Christian Purslow wanted an English revolution to sweep away the Spanish one foisted on the club by Rafa Benitez. It would include the likes of Joe Cole and Paul Konchesky. It would satisfy the talking heads on Sky. It would be led by Roy Hodgson, recipient of a Manager of the Year award from his peers in the old boys' network. And it would label many of the foreign players brought in by Benitez as scapegoats, reasons to place alongside the departed manager and meant to highlight the club having taken a wrong turn somewhere along the line—at least as far as Purslow, much of the media, and those fans who chose to follow them saw it.

It didn't turn out the way he had hoped, of course, with the managing director departing in shame as the under-performance of his chosen manager and his chosen manager's chosen players only served to highlight many of the positives Benitez had previously brought to the job but which had largely been overlooked or taken for granted while he was still at the club.

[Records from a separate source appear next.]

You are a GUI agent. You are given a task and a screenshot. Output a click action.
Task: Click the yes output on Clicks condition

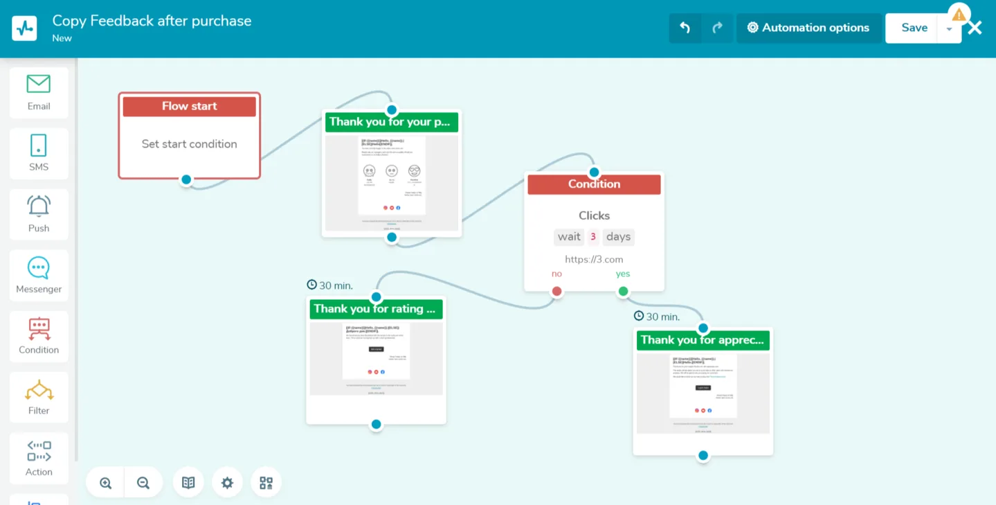(622, 274)
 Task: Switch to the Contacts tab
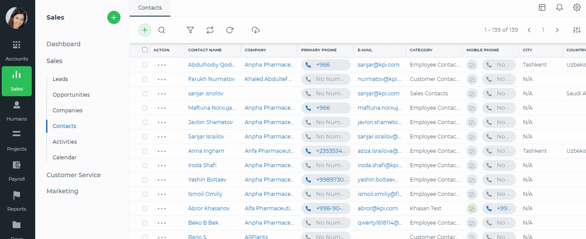150,8
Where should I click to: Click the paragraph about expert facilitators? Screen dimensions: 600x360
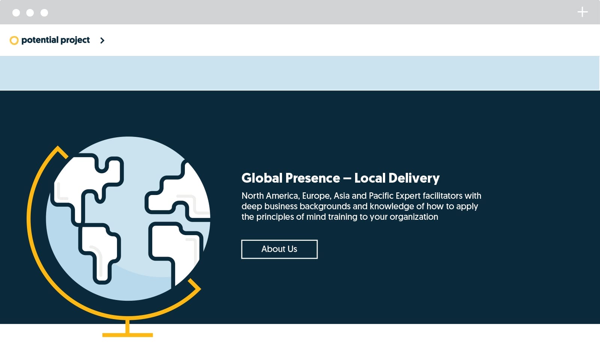(361, 206)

What did remain, though, even after Purslow's short-lived experiment was over, was a belief that for good or ill Liverpool had shed itself of its recent Spanish revolution and would now be able to embrace a more English future that looked to the successes of the 60s, 70s, and 80s for its framework.

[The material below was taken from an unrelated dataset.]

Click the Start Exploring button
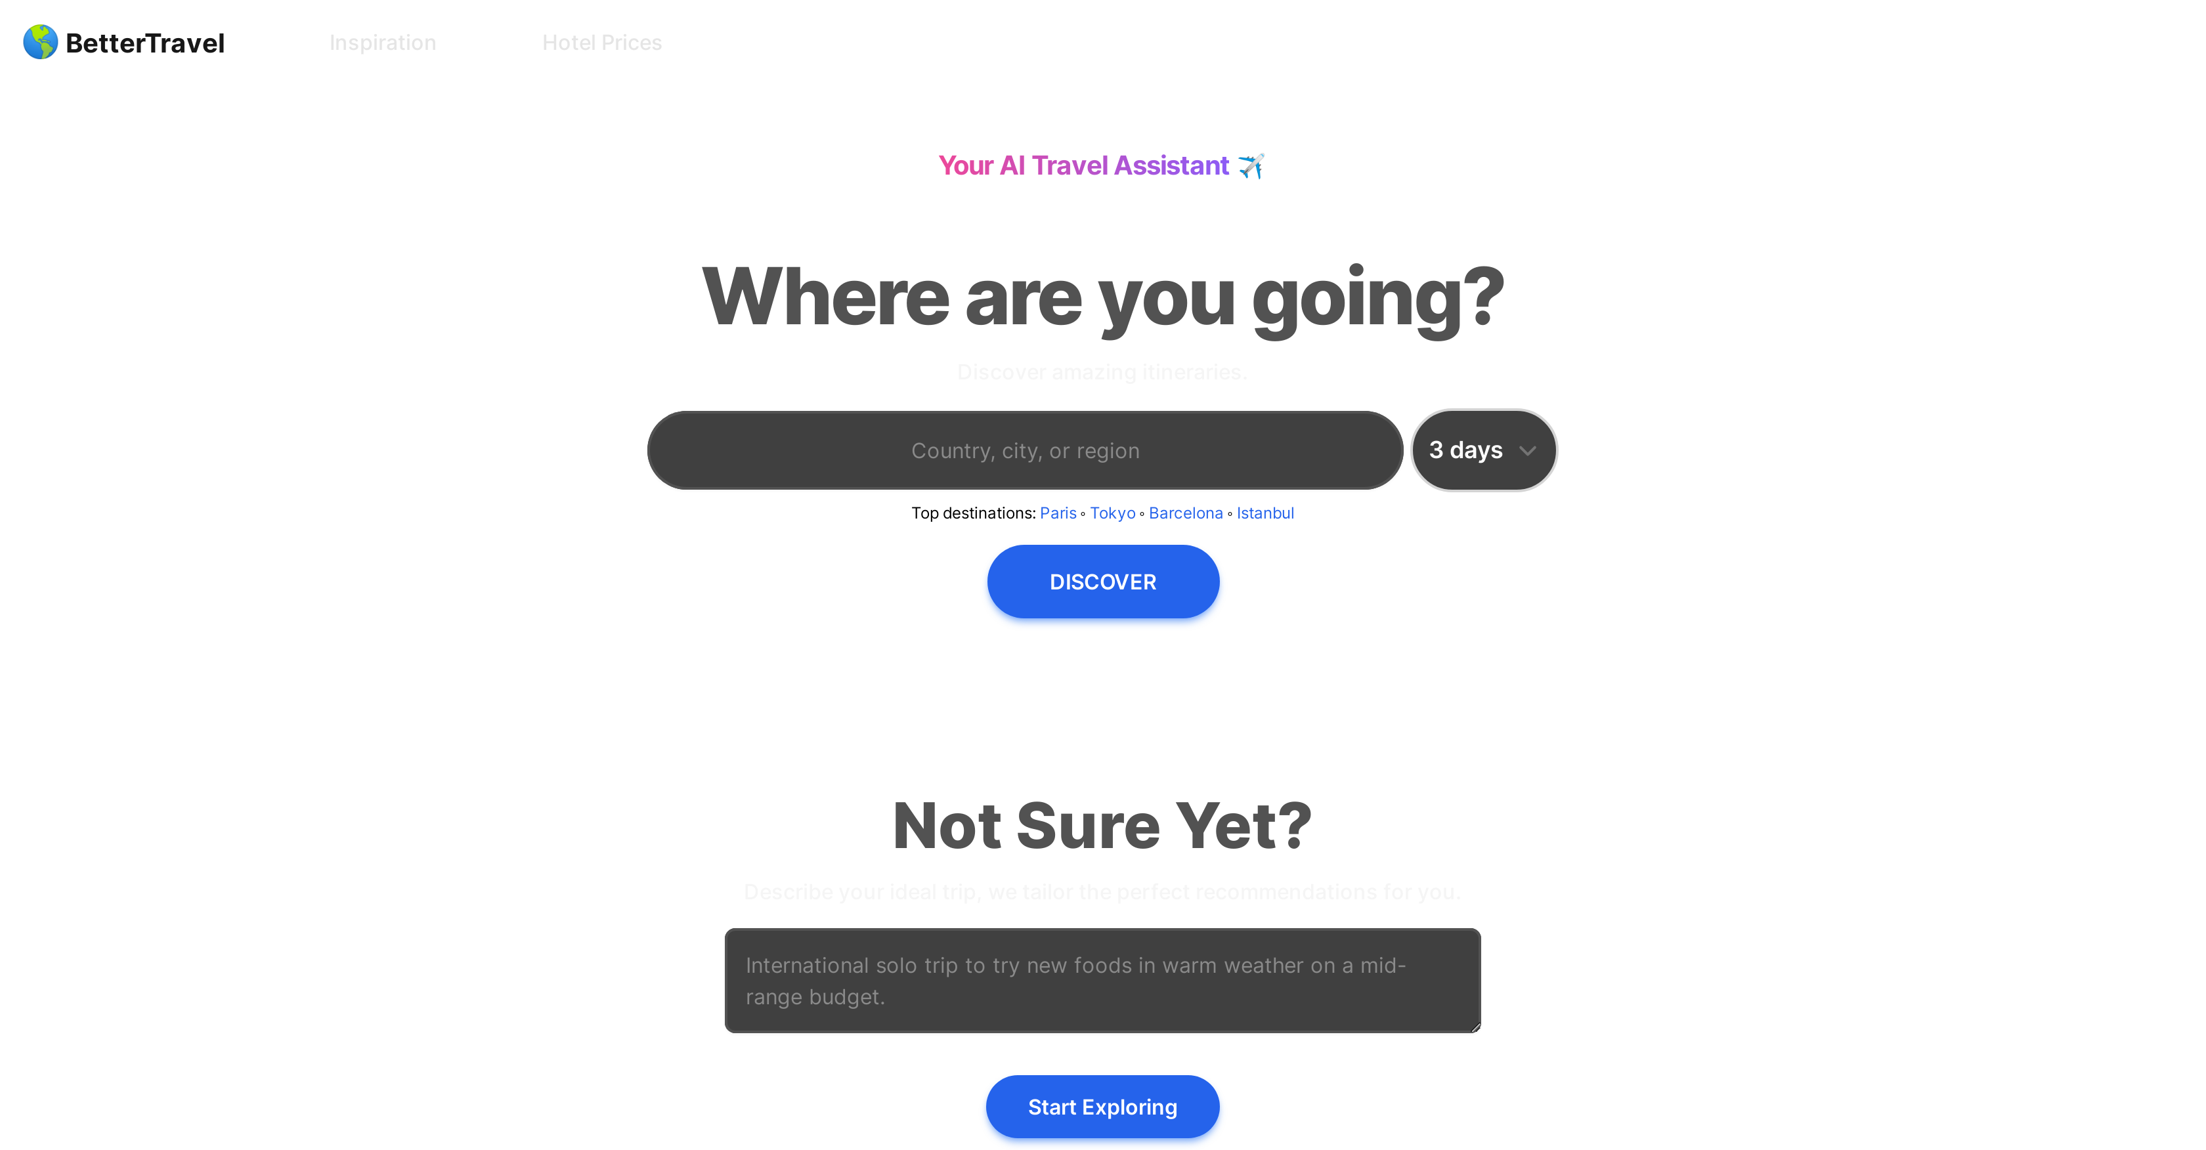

In part this was because along with the return of Kenny Dalglish, the revitalized academy—suddenly stocked full of local youth along with a few key prospects from further afield—finally seemed on the verge of making meaningful contributions to the senior side again. However, even if this return to relevance signals the beginning of an English revolution of sorts, it is a revolution that owes its very existence to the club's departed Spanish manager and a pair of Spaniards he hired: Former Barcelona academy gurus Jose Segura and Rodolfo Borrell.

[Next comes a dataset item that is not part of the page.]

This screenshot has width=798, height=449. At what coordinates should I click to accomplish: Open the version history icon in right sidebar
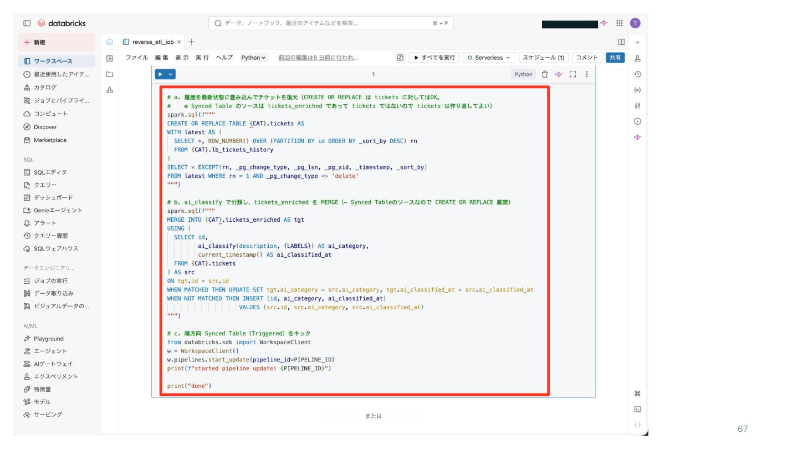coord(637,74)
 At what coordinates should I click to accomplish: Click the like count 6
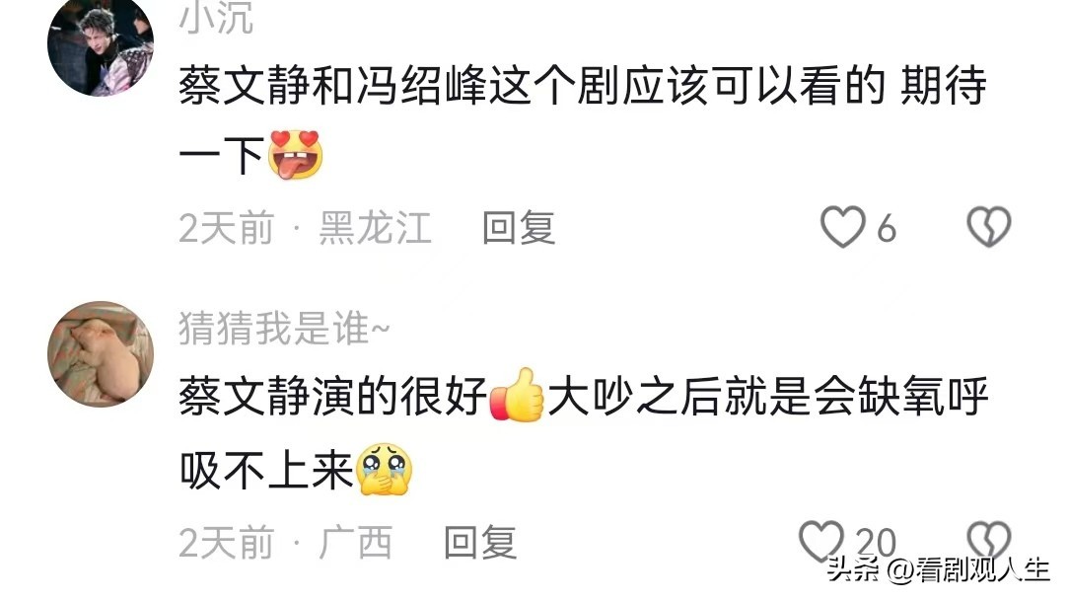point(887,228)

Benitez used the political capital earned by the 2008-09 season to push ahead in his battle to overhaul the broken youth system, and in doing so he made his position as manager far less secure, but in the end he got the changes he wanted—and then a year on he lost his job. The changes, though, remained, and as much as for a time the face of the club was that of Torres and Alonso and a cadre of Spanish, Portuguese, and Italian speaking players, this newly emerging, largely local youth movement at the academy level owes just as much to his work as all that existed in the years before he left.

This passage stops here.